• Problem details: Reproduce, without alteration, the part of the records that opens with the line containing "At what coordinates should I click to accomplish: Click" and continues to the end of the records, both ends included. Omit the pictures from your answer.

[Portion of a data file]
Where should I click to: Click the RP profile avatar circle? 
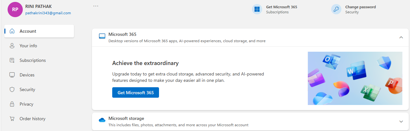[x=15, y=10]
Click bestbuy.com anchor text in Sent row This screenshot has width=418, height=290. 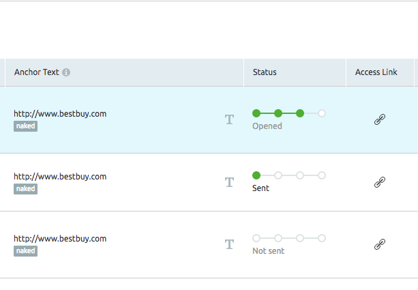(x=60, y=177)
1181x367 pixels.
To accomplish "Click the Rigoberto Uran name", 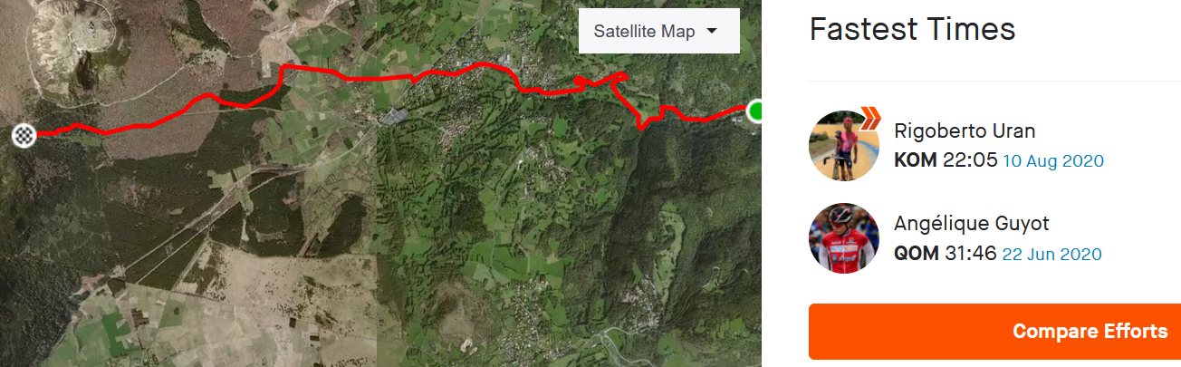I will (x=965, y=130).
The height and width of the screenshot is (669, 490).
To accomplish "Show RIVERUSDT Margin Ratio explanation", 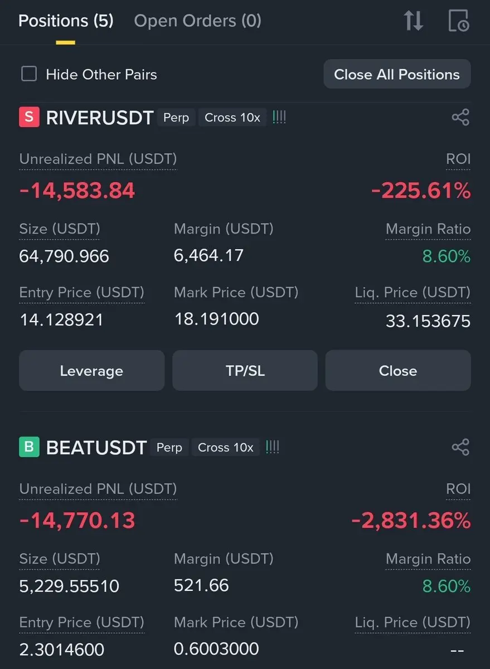I will point(428,229).
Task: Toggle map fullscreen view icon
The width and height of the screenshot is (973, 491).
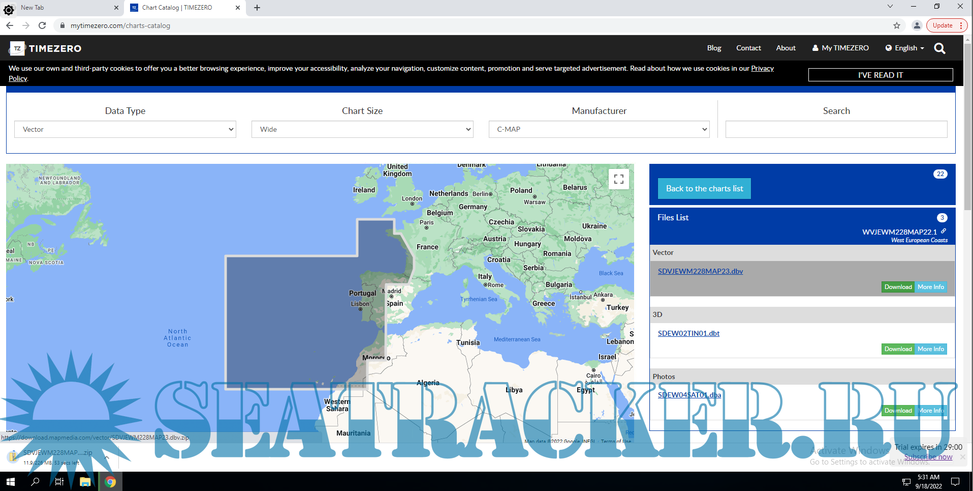Action: pyautogui.click(x=618, y=179)
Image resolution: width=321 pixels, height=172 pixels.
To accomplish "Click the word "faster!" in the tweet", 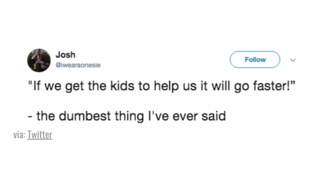I will click(x=271, y=86).
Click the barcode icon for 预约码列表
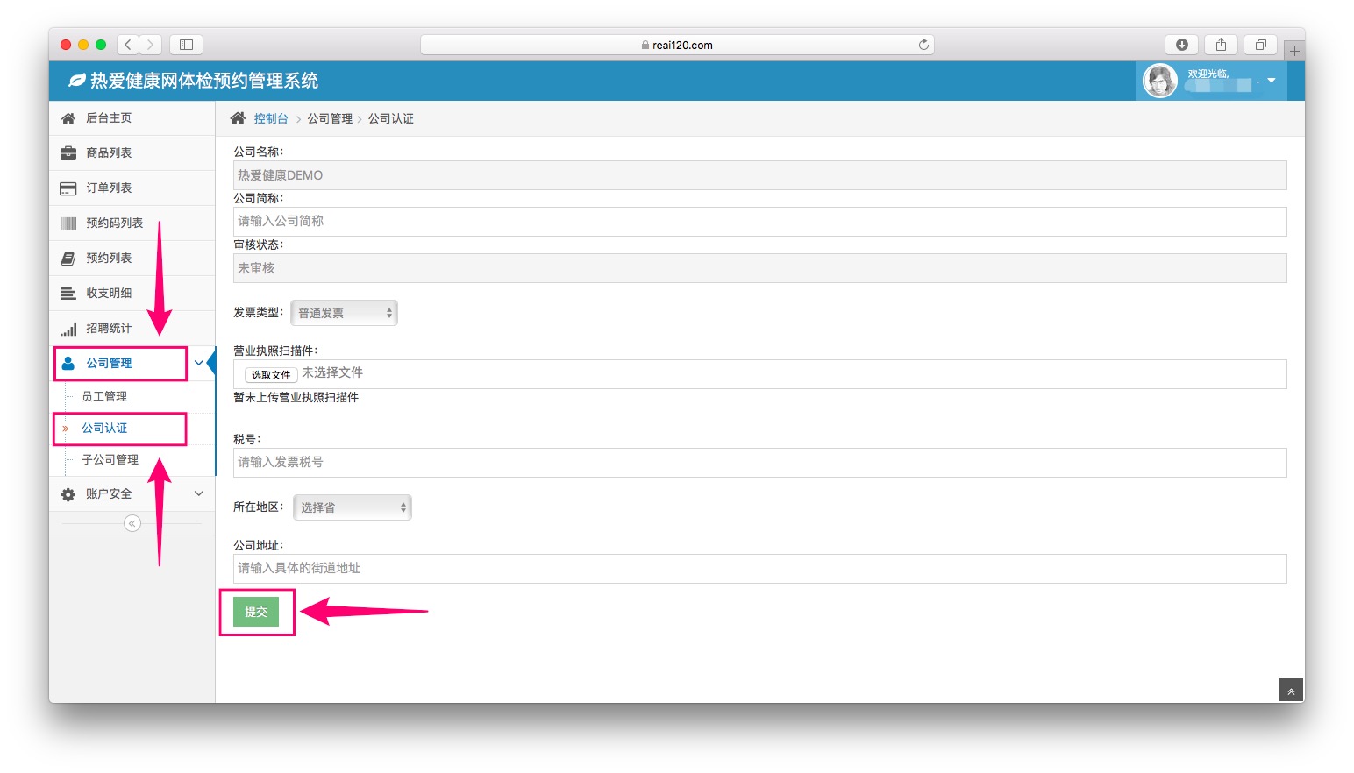Viewport: 1354px width, 773px height. point(68,223)
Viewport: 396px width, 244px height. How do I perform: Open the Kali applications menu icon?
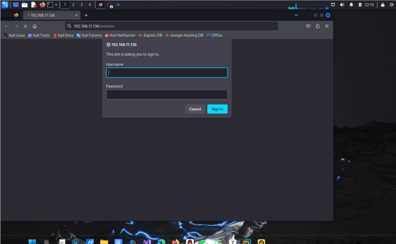pyautogui.click(x=5, y=5)
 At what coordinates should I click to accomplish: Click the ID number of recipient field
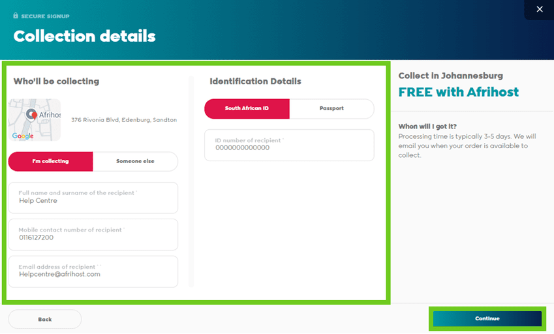click(289, 145)
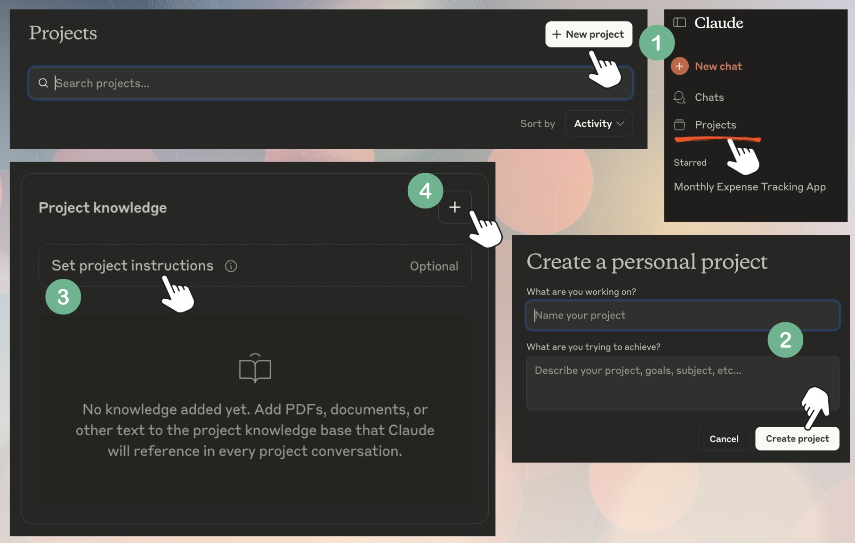
Task: Add knowledge with the plus icon
Action: (x=455, y=207)
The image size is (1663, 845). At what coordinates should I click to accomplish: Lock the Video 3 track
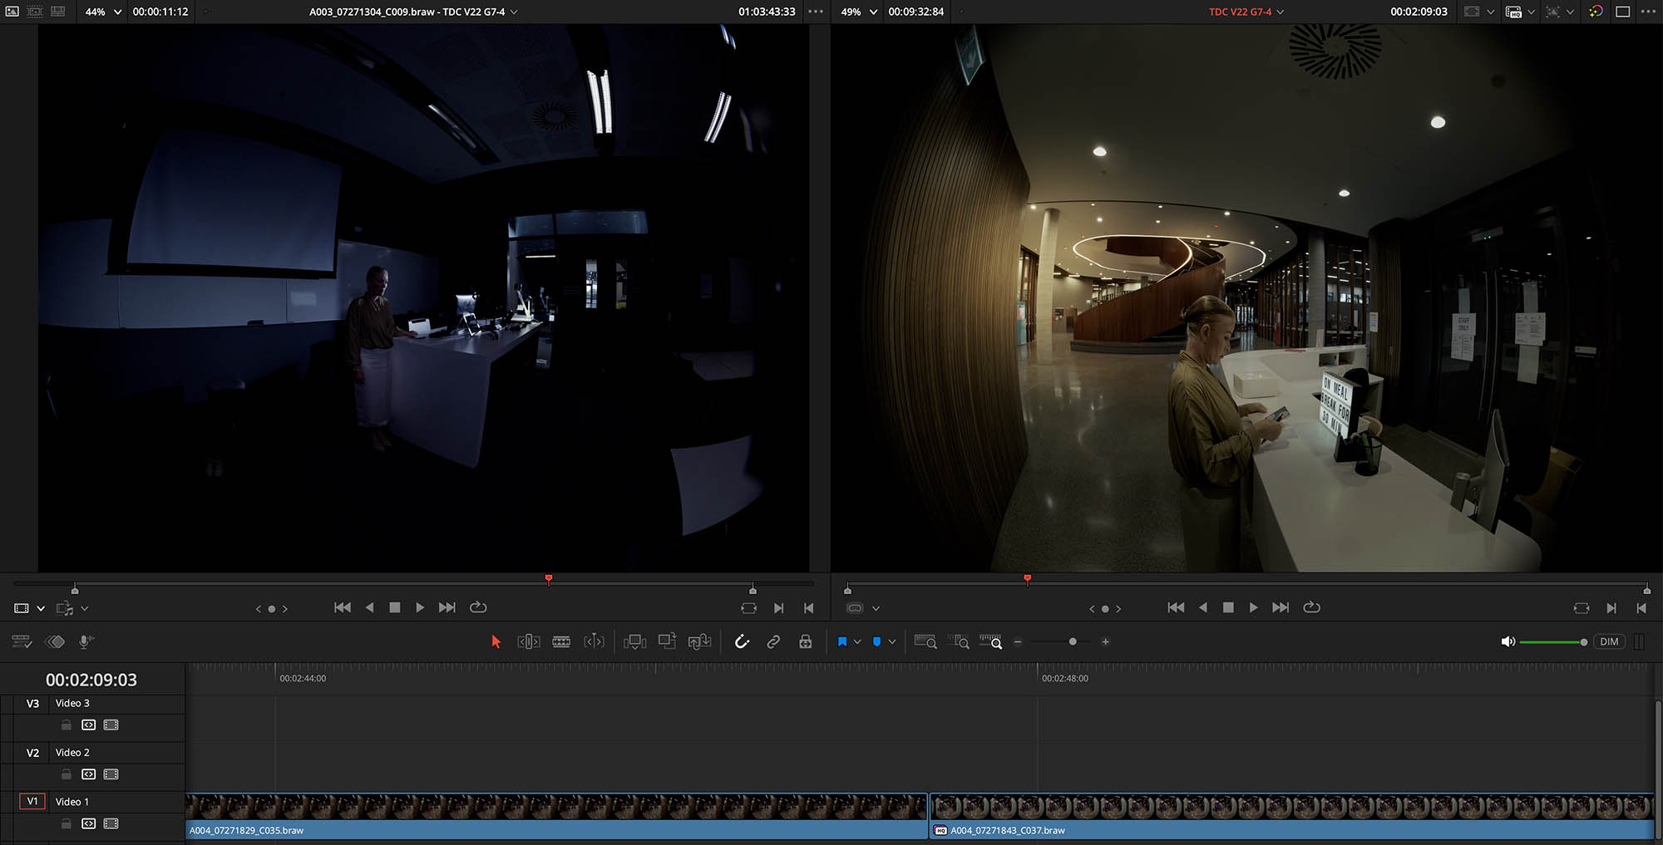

• Solution to the exercise:
 At what coordinates should I click to accomplish: Click the ID number of recipient field
click(289, 145)
Task: Add knowledge with the plus icon
Action: (x=455, y=207)
The image size is (1663, 845). At what coordinates should I click to accomplish: Lock the Video 3 track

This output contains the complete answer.